You should be able to prove that any string of $r$'s and $s$'s can be reduced to some $r^{a}s^{b}$ where $0\leqslant a <m$ and $0\leqslant b <n$. As in the comments, you just need to push each of the $s$'s to the right using the relation $sr=r^{j}s$.

The group is therefore of order at most $mn$. It cannot be smaller, because there is an example of a group of order $mn$ satisfying these relations.

Here is such a group of $n\times n$ matrices over $\mathbb{C}$. This construction is just a generalisation of the usual dihedral group, which is the case $n=2$.

Let $\omega=e^{2\pi i/m}$ be a primitive $m$-th root of unity.

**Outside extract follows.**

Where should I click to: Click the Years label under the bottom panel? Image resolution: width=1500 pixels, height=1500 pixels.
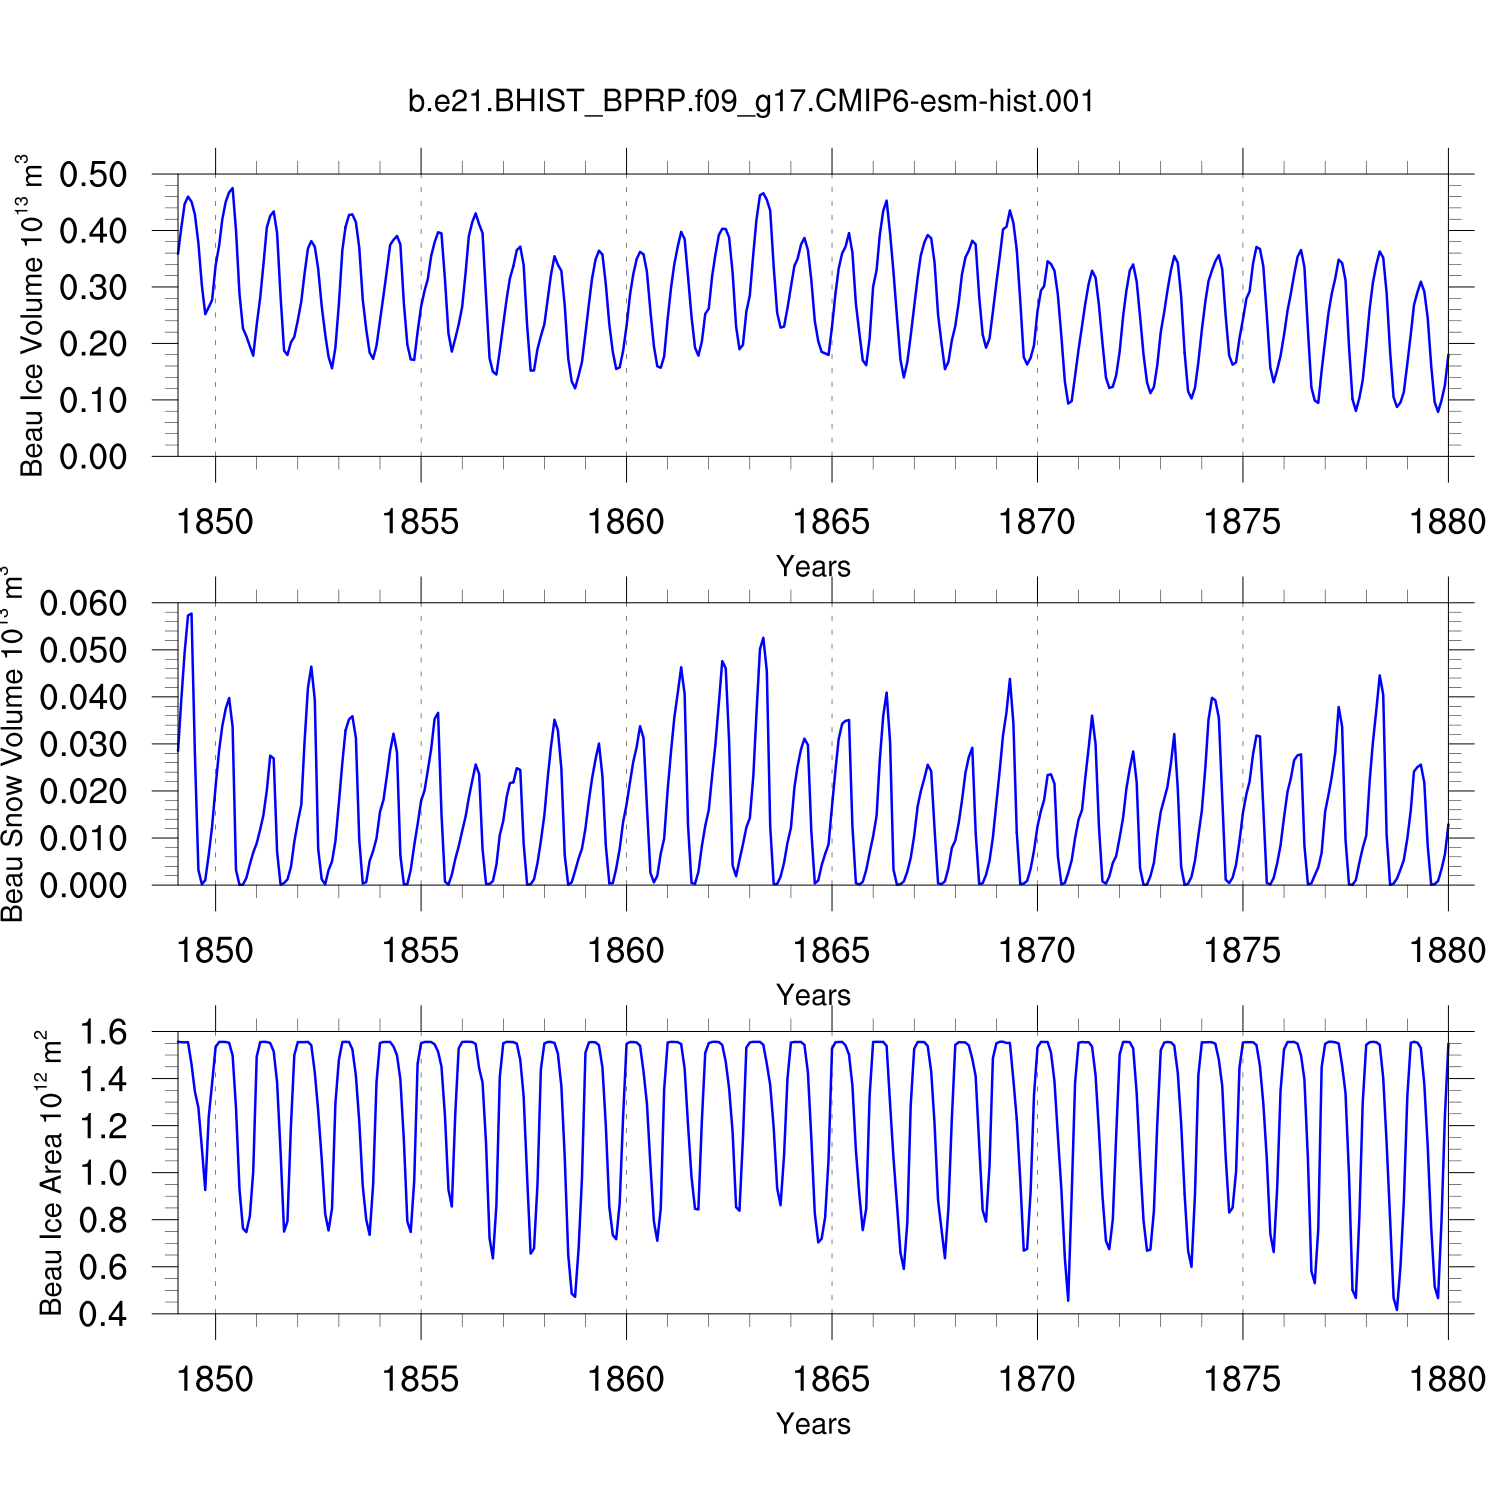tap(813, 1423)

Let $R,S$ be the $n\times n$ matrices

$$ R:=\begin{bmatrix} \omega & 0 & 0 & \dots & 0\\ 0 &\omega^{j} &0 & \dots & 0\\ 0 & 0 &\omega^{j^2} & \dots & 0\\ \vdots & \vdots &\vdots & \ddots &\vdots\\ 0&0&0&\dots&\omega^{j^{n-1}} \end{bmatrix}, \text{ and } S:=\begin{bmatrix} 0 & 1 & 0 & \dots &0\\ 0 & 0 & 1& \dots &0\\ 0 & 0 & 0 & \dots &0\\ \vdots & \vdots & \vdots \\ 0 & 0 & 0 & \dots &1\\ 1 & 0 & 0 & \dots &0\\ \end{bmatrix}. $$ It is straightforward to check that $R$ and $S$ satisfy the three laws in the presentation. It is (fairly) straightforward the check that the $R^a S^b$ with $0\leqslant a <m$ and $0\leqslant b <n$ are distinct, so that the order of the group $\langle R, S\rangle$ is indeed $mn$.